• **EXTRACTED ENTRIES**
────

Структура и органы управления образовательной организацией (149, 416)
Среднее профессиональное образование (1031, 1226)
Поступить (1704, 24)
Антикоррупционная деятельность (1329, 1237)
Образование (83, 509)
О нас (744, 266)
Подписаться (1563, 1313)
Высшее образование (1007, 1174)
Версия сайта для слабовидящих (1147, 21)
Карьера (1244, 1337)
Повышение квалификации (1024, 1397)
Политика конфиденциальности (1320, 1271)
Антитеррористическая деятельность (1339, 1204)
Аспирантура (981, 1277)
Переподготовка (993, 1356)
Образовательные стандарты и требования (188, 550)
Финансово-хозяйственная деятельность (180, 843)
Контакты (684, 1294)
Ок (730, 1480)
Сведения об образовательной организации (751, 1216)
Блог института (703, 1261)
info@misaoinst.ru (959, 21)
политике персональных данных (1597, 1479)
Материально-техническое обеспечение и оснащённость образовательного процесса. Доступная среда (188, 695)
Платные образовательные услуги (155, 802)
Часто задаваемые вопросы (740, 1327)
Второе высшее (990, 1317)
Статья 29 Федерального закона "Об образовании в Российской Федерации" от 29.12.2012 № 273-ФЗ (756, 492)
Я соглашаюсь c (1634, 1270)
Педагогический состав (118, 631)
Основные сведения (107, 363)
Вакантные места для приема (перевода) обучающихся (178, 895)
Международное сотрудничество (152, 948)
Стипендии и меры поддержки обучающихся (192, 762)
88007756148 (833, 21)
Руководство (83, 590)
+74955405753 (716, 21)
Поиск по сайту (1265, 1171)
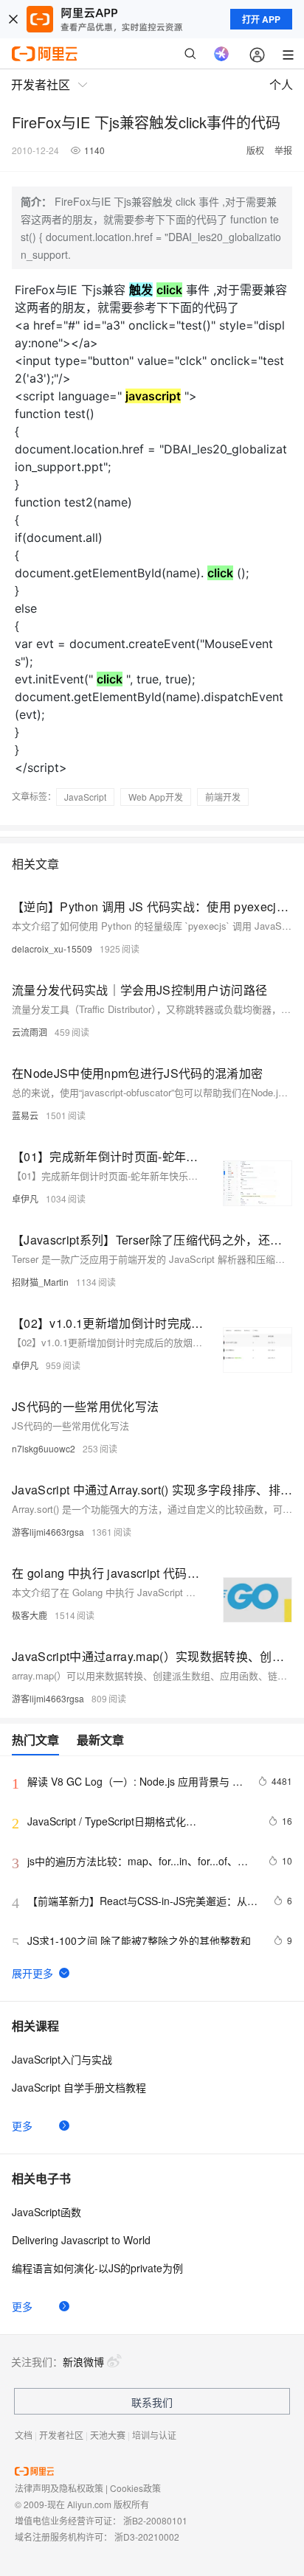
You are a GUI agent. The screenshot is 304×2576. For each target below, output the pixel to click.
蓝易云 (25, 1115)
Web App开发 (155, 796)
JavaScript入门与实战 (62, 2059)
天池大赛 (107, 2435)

────

• **DIRECTIONS**
Every line above from the line with "Антитеррористическая деятельность (1339, 1204)" to the line with "info@misaoinst.ru (959, 21)", both included, must be reproduced exactly, and no other line may appear.

• **SOLUTION FOR THIS TASK**
Антитеррористическая деятельность (1339, 1204)
Аспирантура (981, 1277)
Переподготовка (993, 1356)
Образовательные стандарты и требования (188, 550)
Финансово-хозяйственная деятельность (180, 843)
Контакты (684, 1294)
Ок (730, 1480)
Сведения об образовательной организации (751, 1216)
Блог института (703, 1261)
info@misaoinst.ru (959, 21)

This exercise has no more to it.